Dynamic graph embedding techniques, specifically GraphSAGE and R-GCN, are utilized to represent player relationships as evolving data points. These methods move beyond static network analysis by incorporating temporal information reflecting real-world events such as player trades and injuries. GraphSAGE employs a neighborhood sampling approach, enabling generalization to unseen nodes and efficient computation on large graphs, while R-GCN (Relational Graph Convolutional Network) explicitly models the different types of relationships between players, improving representation accuracy. By continuously updating these embeddings, the models capture shifts in player value influenced by changes in team dynamics and individual player status, thereby providing a more current and relevant basis for valuation.

Player valuation models were constructed utilizing machine learning algorithms, specifically XGBoost and Random Forest, and were trained on the dynamic graph embeddings. These embeddings served as feature inputs representing each player’s network position and evolving relationships. The resulting models predict a player’s economic worth, quantifying their contribution to team success based on both individual statistics and the contextual information captured within the graph structure. Model performance was assessed through out-of-sample prediction accuracy and comparison to existing market valuations, with a focus on identifying instances where the models accurately capture previously unquantified value.

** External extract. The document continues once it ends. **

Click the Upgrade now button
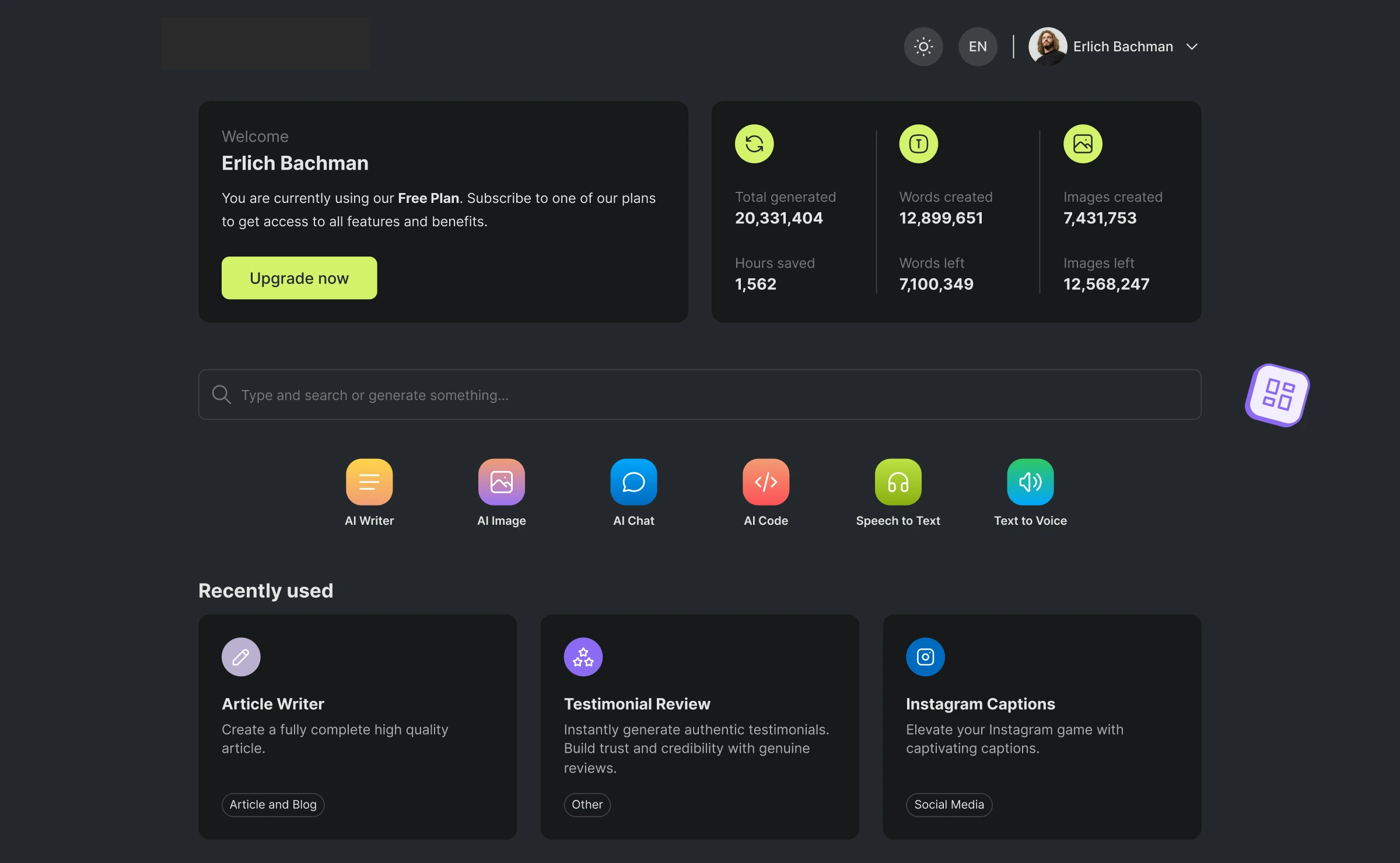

The Tri-State Evaluation protocol moves beyond simple accuracy metrics by categorizing model corrections into three distinct states: rescue, indicating the model successfully corrected an initial underestimation; misguidance, where the model initially overstated a player’s value before correcting downwards; and neutral, representing instances where the model’s initial prediction was close enough to the final value that no significant correction was needed. This granular categorization allows for a more detailed analysis of model behavior, identifying specific areas where the model excels or requires improvement beyond overall error reduction. By differentiating between successful “saves” and problematic overestimations, the protocol provides a nuanced understanding of model reliability and potential biases.

The models demonstrate a strong Structural Proxy, reconstructing missing institutional context through analysis of network connectivity. Specifically, player valuation error was reduced by over $9 million for Fred VanVleet when utilizing the RotatE embedding method, as compared to a baseline model lacking network-based contextualization. This indicates the model effectively infers relevant, but unobserved, factors influencing player worth-such as team dynamics or coaching impact-by leveraging relationships within the player network. This capability extends beyond individual cases, suggesting the network embeddings provide valuable information not captured by traditional statistical features alone.

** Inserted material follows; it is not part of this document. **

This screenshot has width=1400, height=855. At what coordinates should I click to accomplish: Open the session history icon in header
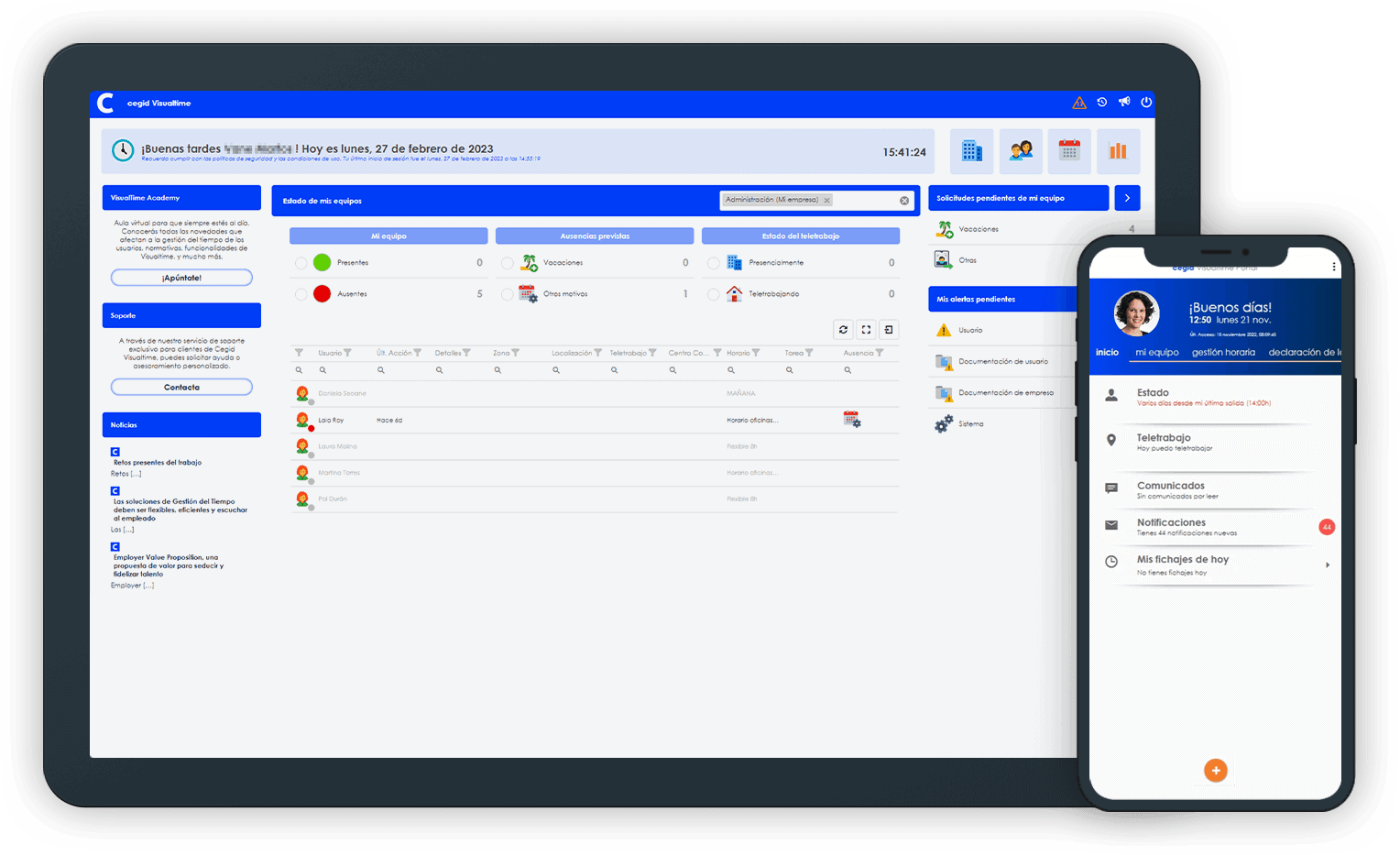[1102, 103]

Mitigating Bias and Ensuring Fair Valuation: A Broader Impact

The persistent overvaluation of veteran players, termed the ‘Legacy Hangover’, presents a significant challenge to accurate player valuation in professional sports. This tendency, rooted in past performance and reputation, can skew assessments of current ability and future potential. To counteract this, a sophisticated approach to model calibration and feature engineering was implemented. This involved meticulously adjusting the weighting of historical data and prioritizing metrics that reflect present-day performance, such as advanced statistics and quantifiable on-court impact. By diminishing the influence of past accolades and focusing on current contributions, the model aims to provide a more objective and data-driven assessment of player worth, ultimately fostering fairer evaluations and more efficient resource allocation within teams.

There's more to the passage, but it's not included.